Friday, June 20, 2025

Acadian rediscovery: Linguists shine spotlight on Torbé region

  • June 18 2025
  • By Alec Bruce, Local Journalism Initiative Reporter    

TOR BAY — When two linguists from British Columbia and France set out to map the fading edges of Acadian French, they didn’t expect to find a living legacy in one of Nova Scotia’s least known Acadian communities. But that’s exactly what happened earlier this month, when Catherine Léger and Pierre-Don Giancarli landed in the Torbé region – curious, cautious and ultimately astonished.

“They were quite surprised at how much we had done to preserve our culture and history,” said Jude Avery, educator, historian, author and president of La Société Acadienne de Torbé, which hosted the scholars for four days. “They knew the language is pretty well gone, but the culture was still very strong.”

The visit, which included interviews with Sylvester Pellerin, Gordon Pellerin, Deborah Pellerin, Brian Richard and Avery, was part of a broader linguistic project. Léger, based at the University of Victoria, and Giancarli, from the Université de Poitiers, are compiling an archive of regional Acadian speech. Their previous fieldwork focused on Chéticamp and Isle Madame. Torbé was not on their radar – until, by chance, they heard about it while driving across the province.

“When they found out about the Tor Bay area, that there were Acadians here ... they said, ‘Oh, we’ve never been there, so we’ve got to come back and explore this a bit further,’” said Avery. “So, that’s what brought them here this year – their curiosity.”

What they found was a community once nearly erased through assimilation, now methodically reclaiming its identity. “Basically, this was ... just about totally assimilated,” Avery said. “The only people that speak French are those that are late 60s, maybe mid to late 60s, upwards.

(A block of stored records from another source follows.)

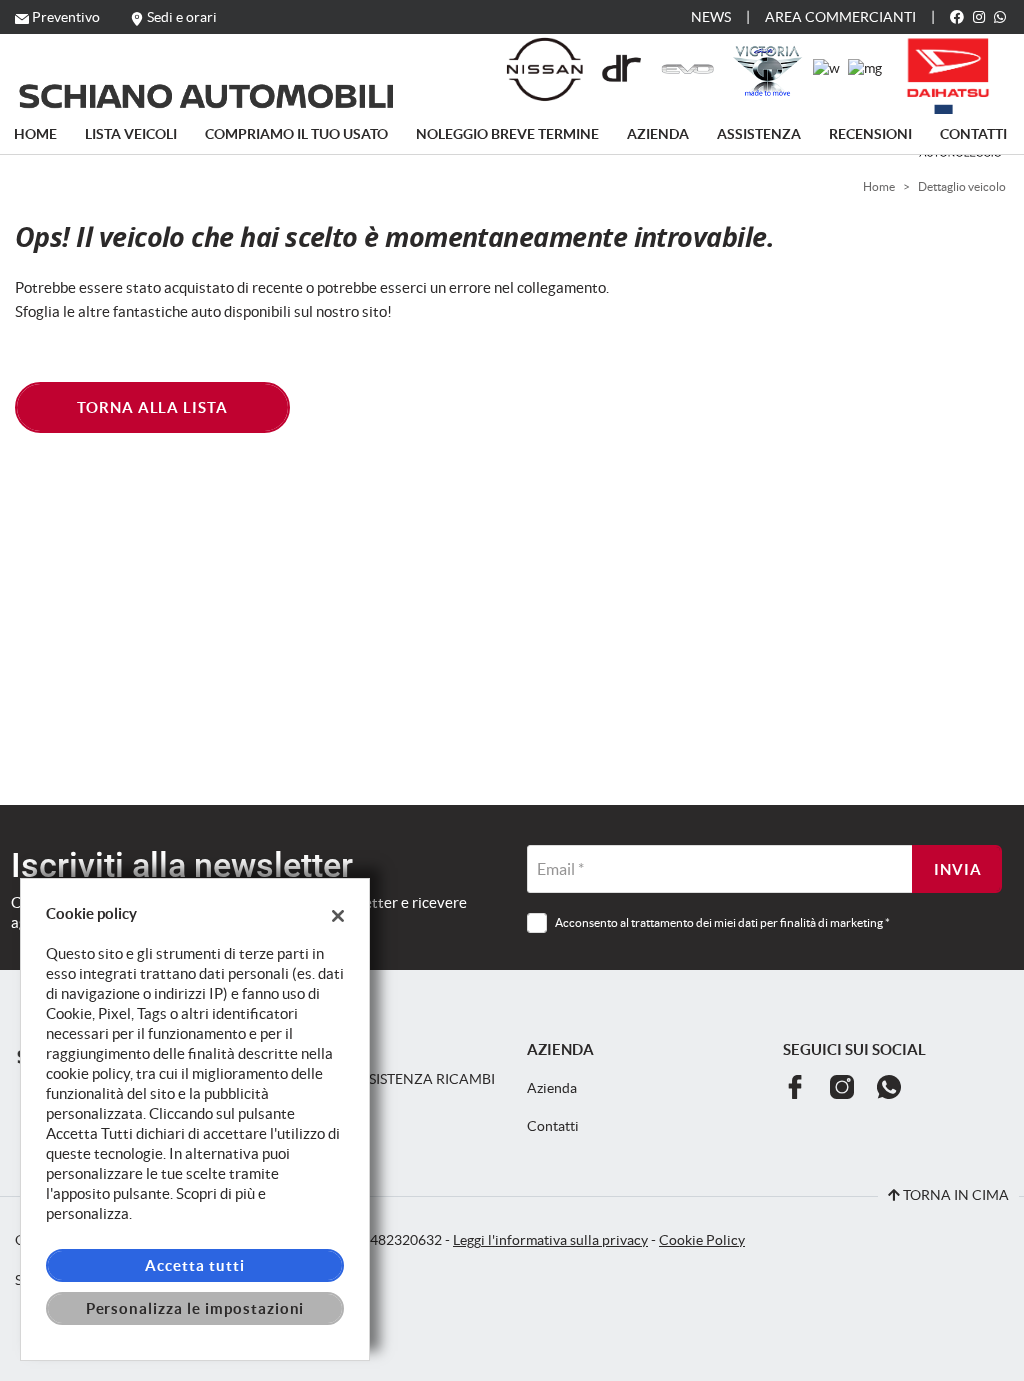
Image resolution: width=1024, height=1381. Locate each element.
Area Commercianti (840, 17)
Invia (958, 869)
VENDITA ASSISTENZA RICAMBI (390, 1079)
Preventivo (66, 17)
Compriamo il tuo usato (296, 134)
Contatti (973, 134)
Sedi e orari (182, 17)
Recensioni (870, 134)
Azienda (658, 134)
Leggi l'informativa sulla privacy (550, 1240)
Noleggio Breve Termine (507, 134)
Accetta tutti (194, 1265)
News (711, 17)
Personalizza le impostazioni (195, 1308)
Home (35, 134)
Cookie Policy (702, 1240)
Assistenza (759, 134)
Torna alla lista (152, 407)
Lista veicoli (131, 134)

You know, the younger kids are learning it now, but they didn’t get it from the homes.”

That’s where the local school comes in. Since the region’s official designation as an Acadian community in 2021 and the opening of its school École Belle Baie in 2023, language reclamation has begun in earnest. “The school has allowed us a means to reclaim our language, which is ... kind of, I guess an anomaly here, because it really has not happened anywhere else,” Avery said. “Here it’s more than rekindling. I’d say a total reclamation that’s required.”

For Léger and Giancarli, the implications were immediate. “We discovered a welcoming, open, supportive and value-driven community, with an active school staff dedicated to its students,” they wrote in a follow-up summary. Their audio recordings and transcriptions, they said, aim “to describe and explain [the language’s] possible particularities ... and its similarities with pre-classical French (circa 1550–1660).”

The research will be shared with the Société Nationale de l’Acadie and the cultural centre Maison de l’Acadie in the Poitiers region of France – long considered a cradle of Acadian emigration. “That’s where people basically go to get information and share information on the Acadians,” Avery said. “If you’re from France and you want to know more about them, that’s the place to go. If you’re from North America and you go to France and you want to connect your roots there, that’s also the place to go.”

The region has attracted scholarly interest before. “We had a linguist here in the 1990s that came from Toulouse, France ... he came and did basically the same sort of research as these people did, only he got here before it was a total assimilation. There were a larger number of us who still spoke the language.”

Still, Avery said, the pace of cultural revival accelerated only after official recognition. “It has been [a crisis], and it would have been definitely a lost case. If we had not been recognized in 2021, we would not have gotten the school and all these visitors that are now coming would not have been coming with a degree of regularity and with the inquisitiveness that they now have.”

And the visitors keep coming. Avery confirmed that Senator Réjean Aucoin, an Acadian, is planning a return visit in August.

Asked whether Torbé’s story signals a wider rediscovery, Avery didn’t hesitate. “This is just one of the steps ... there were many steps. It’s a fairly long history. And, when I say a long history, I’m talking about a long recent history. This is something that we’ve been working hard at for the last 50 years, but it really started to take hold when we were finally accepted as an Acadian region.”

One scholar at a time, the story of Torbé is now beginning to be told.